No one will need reminding that the Copenhagen talks did not go well. They were marked by tussles between US and Chinese leaders, who had little political mandate to negotiate. The European Union was effectively sidelined. A small faction within the Group of 77 developing nations disrupted negotiations and ignored many of their own members, including vulnerable small-island states. And all of this happened against a backdrop of increasing economic uncertainty in the developed world and “climategate”, a clever though scientifically inconsequential public relations stunt by climate “sceptics”. In this context, the agreement of the Copenhagen Accord, a limited document that was “taken note of” by the conference, was a reasonable achievement.
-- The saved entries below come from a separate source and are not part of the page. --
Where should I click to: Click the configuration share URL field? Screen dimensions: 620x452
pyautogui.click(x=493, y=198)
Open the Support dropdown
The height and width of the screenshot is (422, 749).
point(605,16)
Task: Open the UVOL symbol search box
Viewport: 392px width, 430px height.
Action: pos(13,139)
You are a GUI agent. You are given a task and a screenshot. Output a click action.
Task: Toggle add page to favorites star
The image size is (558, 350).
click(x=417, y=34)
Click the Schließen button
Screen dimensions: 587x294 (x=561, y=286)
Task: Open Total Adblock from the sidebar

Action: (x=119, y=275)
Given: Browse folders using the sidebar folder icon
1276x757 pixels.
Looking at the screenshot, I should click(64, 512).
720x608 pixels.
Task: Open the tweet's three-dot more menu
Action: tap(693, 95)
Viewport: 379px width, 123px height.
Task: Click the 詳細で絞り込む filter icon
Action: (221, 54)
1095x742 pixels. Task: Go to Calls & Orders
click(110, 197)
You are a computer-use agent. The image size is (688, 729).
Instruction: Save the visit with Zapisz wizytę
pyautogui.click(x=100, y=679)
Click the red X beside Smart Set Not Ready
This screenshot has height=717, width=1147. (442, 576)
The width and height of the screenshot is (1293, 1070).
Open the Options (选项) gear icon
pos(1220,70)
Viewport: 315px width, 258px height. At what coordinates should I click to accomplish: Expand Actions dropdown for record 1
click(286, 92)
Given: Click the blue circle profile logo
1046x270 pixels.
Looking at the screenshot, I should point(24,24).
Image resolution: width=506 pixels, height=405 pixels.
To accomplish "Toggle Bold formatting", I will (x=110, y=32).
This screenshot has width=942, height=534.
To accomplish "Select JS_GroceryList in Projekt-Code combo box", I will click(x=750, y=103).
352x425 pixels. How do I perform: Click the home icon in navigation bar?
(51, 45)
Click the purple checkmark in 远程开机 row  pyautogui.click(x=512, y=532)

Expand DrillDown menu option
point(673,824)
As 2010 began, it seemed possible that progress could be made on “operationalising” constituent elements of the Copenhagen Accord — Reducing Emissions from Deforestation and Degradation (a tool for protecting forests, known as REDD-plus); a new mechanism facilitating technology development and transfer; and finance for adaptation and mitigation through the Copenhagen Green Climate Fund. A binding deal might be achieved at some point in the future but in the near term, concrete steps would be taken in those areas where there was agreement. The United Nations process and institutions were obviously in need of reform, but seemed likely to be supplemented and reinforced by political decisions taken in other fora including the G20 and the Major Economies Forum on Energy and Climate (MEF), a platform for climate-change dialogue between 17 nations, launched in 2009.

Unfortunately the accord itself remains a contentious document. Most developing countries see it as mere “political guidance” and, as such, essentially irrelevant. It doesn’t help that some of the language it uses, including on adaptation, creates new uncertainty about which nations should receive funding first.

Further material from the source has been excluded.